Lei che è stato il precursore della vendita al bicchiere di vini pregiati, vede attualmente qualche tendenza che possa rivoluzionare il mondo del servizio del vino?

«Il consumo del vino è molto cambiato negli ultimi anni. Oggi è molto più consapevole e più attento alla qualità. Sicuramente girano molte idee, ma la vendita al bicchiere rimane ancora la più praticabile. Noi da sempre proponiamo numerosi vini in degustazioni serviti al bicchiere, ma non sempre le Grandi Etichette possono essere proposte a bicchiere. Pensando proprio a queste Grandi Etichette, ultimamente stiamo pensando a una formula di condivisione di una grande bottiglia».

Quali sono i vini italiani che, a ragion veduta, potranno essere i prossimi Ambasciatori del Gusto nel mondo?

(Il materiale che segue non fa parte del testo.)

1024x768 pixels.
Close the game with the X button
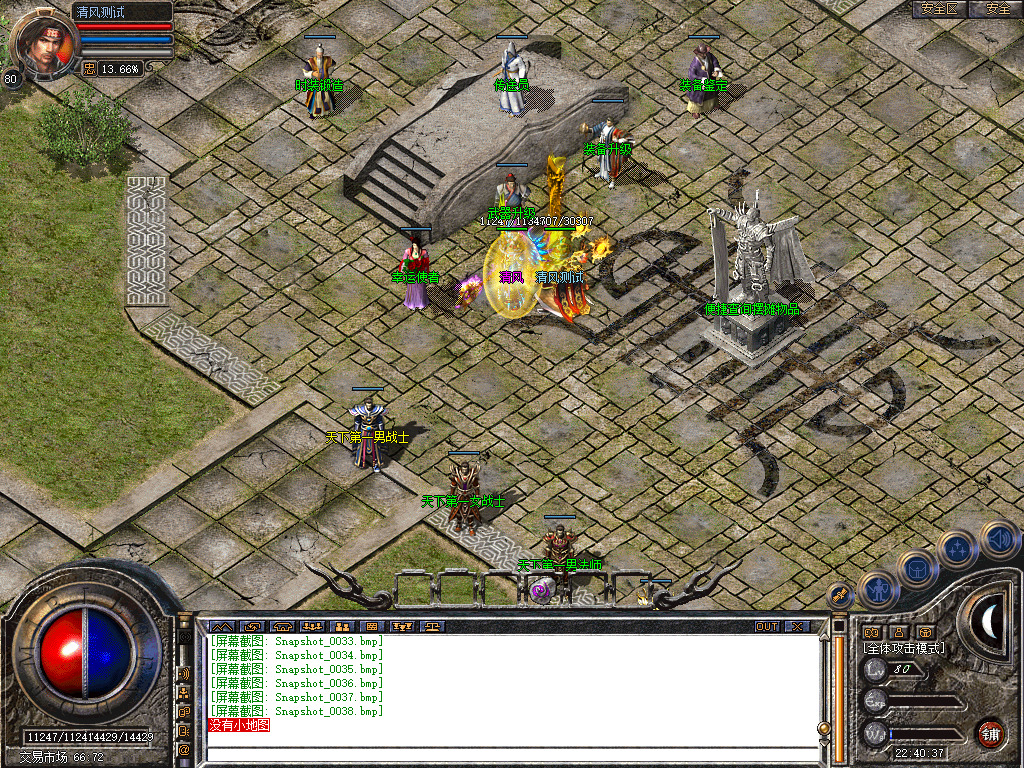[x=797, y=626]
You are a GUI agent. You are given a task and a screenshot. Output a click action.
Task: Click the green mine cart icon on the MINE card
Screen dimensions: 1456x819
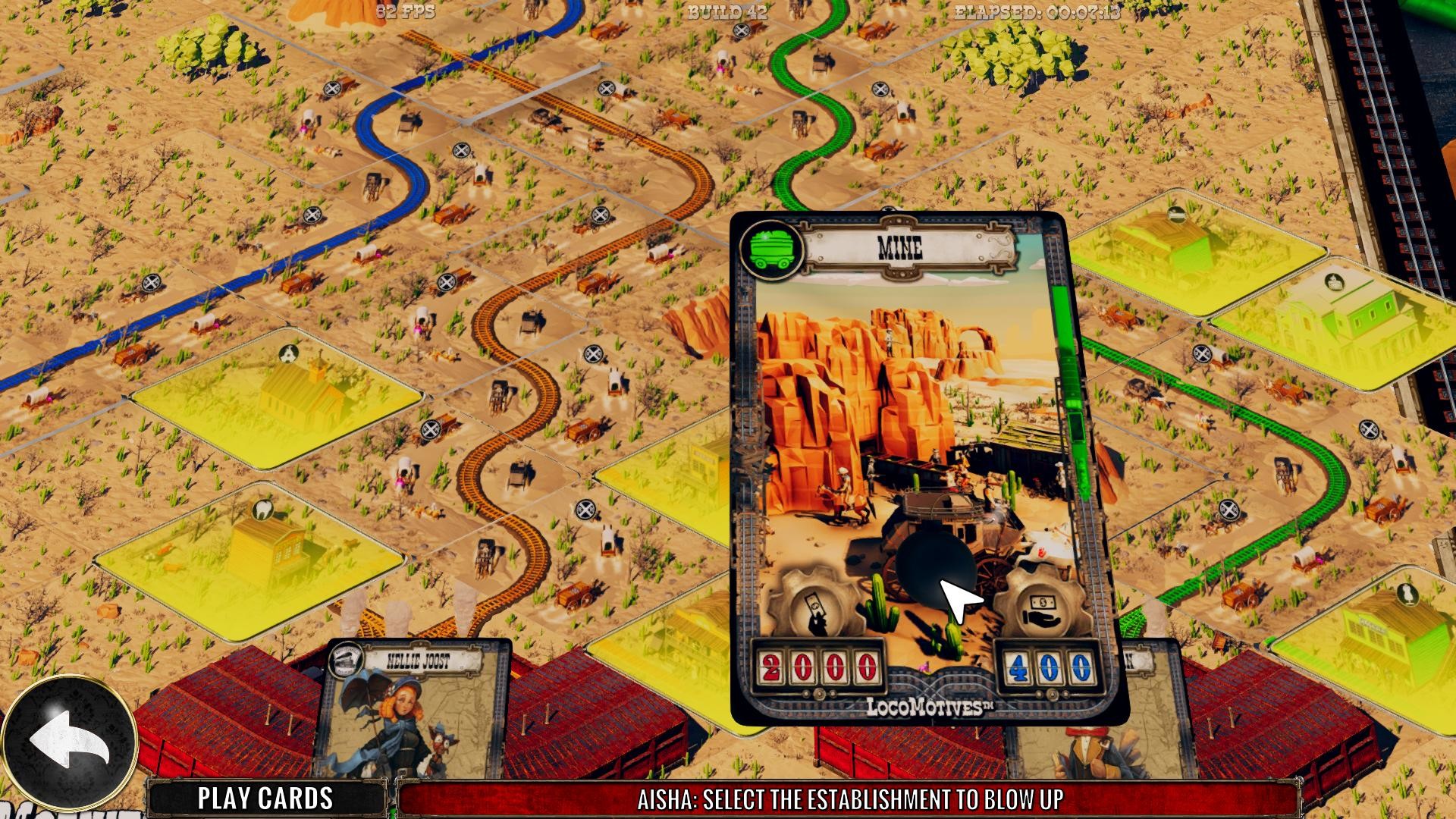coord(770,248)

«Ci sono tantissimi vini in Italia che hanno le qualità per essere Ambasciatori del Gusto italiano nel mondo. In questi ultimi anni ho potuto seguire e apprezzare tanti ottimi vini, posso citare lo Studio di Bianco di Borgo del Tiglio; le meravigliose selezioni della cantina di Terlano; Helena, il Nero di Troia riproposto dai Vignaioli Vespa; il Gattinara Vigna Molsino, della storica cantina Nervi oggi guidata da Giacomo Conterno; due interessantissime novità della Famiglia Antinori: Il Matarocchio, un Cabernet Franc prodotto nella Tenuta di Guado al Tasso e Ampio delle Mortelle, un Carménere, Cabernet Franc e Cabernet Sauvignon prodotto nel Grossetano e… potrei continuare a lungo».